> [WHAT IS NEEDED]:
What you need to produce is the complete listing, repeated exactly.

═══

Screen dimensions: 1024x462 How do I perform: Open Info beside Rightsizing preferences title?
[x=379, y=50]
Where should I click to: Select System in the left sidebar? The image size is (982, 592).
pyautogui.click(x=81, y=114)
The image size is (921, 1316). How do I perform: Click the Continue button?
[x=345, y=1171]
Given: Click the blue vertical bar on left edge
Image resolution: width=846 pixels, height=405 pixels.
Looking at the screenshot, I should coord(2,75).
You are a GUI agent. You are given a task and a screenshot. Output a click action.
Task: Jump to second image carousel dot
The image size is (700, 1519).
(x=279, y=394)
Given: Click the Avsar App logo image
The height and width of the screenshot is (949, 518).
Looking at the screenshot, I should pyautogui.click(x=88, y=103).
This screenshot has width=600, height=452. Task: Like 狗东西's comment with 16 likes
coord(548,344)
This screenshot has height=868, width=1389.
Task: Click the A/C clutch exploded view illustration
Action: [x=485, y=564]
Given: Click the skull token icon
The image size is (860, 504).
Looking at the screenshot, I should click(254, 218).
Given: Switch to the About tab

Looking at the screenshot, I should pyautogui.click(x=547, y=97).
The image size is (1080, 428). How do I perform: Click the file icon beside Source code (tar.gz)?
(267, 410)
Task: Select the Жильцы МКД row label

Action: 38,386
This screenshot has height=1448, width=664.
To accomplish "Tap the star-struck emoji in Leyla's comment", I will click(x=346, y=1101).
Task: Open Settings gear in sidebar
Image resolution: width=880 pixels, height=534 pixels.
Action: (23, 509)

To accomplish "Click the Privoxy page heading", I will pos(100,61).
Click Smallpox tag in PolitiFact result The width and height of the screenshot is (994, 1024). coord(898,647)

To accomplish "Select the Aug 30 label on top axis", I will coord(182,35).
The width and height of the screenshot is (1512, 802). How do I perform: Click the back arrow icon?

═══

> [RESPONSE BELOW]:
Screen dimensions: 1024x462 How do I perform: Open Info beside Rightsizing preferences title?
[x=379, y=50]
Where should I click to: Select System in the left sidebar? The image size is (982, 592).
pyautogui.click(x=81, y=114)
The image size is (921, 1316). How do I perform: Click the Continue button?
[x=345, y=1171]
Given: Click the blue vertical bar on left edge
Image resolution: width=846 pixels, height=405 pixels.
Looking at the screenshot, I should coord(2,75).
You are a GUI agent. You are given a task and a screenshot. Output a click action.
Task: Jump to second image carousel dot
The image size is (700, 1519).
(x=279, y=394)
Given: Click the Avsar App logo image
The height and width of the screenshot is (949, 518).
Looking at the screenshot, I should pyautogui.click(x=88, y=103).
This screenshot has width=600, height=452. Task: Like 狗东西's comment with 16 likes
coord(548,344)
This screenshot has height=868, width=1389.
Task: Click the A/C clutch exploded view illustration
Action: [x=485, y=564]
Given: Click the skull token icon
The image size is (860, 504).
Looking at the screenshot, I should click(254, 218).
Given: Switch to the About tab

Looking at the screenshot, I should pyautogui.click(x=547, y=97).
The image size is (1080, 428). How do I perform: Click the file icon beside Source code (tar.gz)?
(267, 410)
Task: Select the Жильцы МКД row label

Action: 38,386
This screenshot has height=1448, width=664.
To accomplish "Tap the star-struck emoji in Leyla's comment", I will click(x=346, y=1101).
Task: Open Settings gear in sidebar
Image resolution: width=880 pixels, height=534 pixels.
Action: (23, 509)

To accomplish "Click the Privoxy page heading", I will pos(100,61).
Click Smallpox tag in PolitiFact result The width and height of the screenshot is (994, 1024). coord(898,647)

To accomplish "Select the Aug 30 label on top axis", I will coord(182,35).
The width and height of the screenshot is (1512, 802). How do I perform: Click the back arrow icon?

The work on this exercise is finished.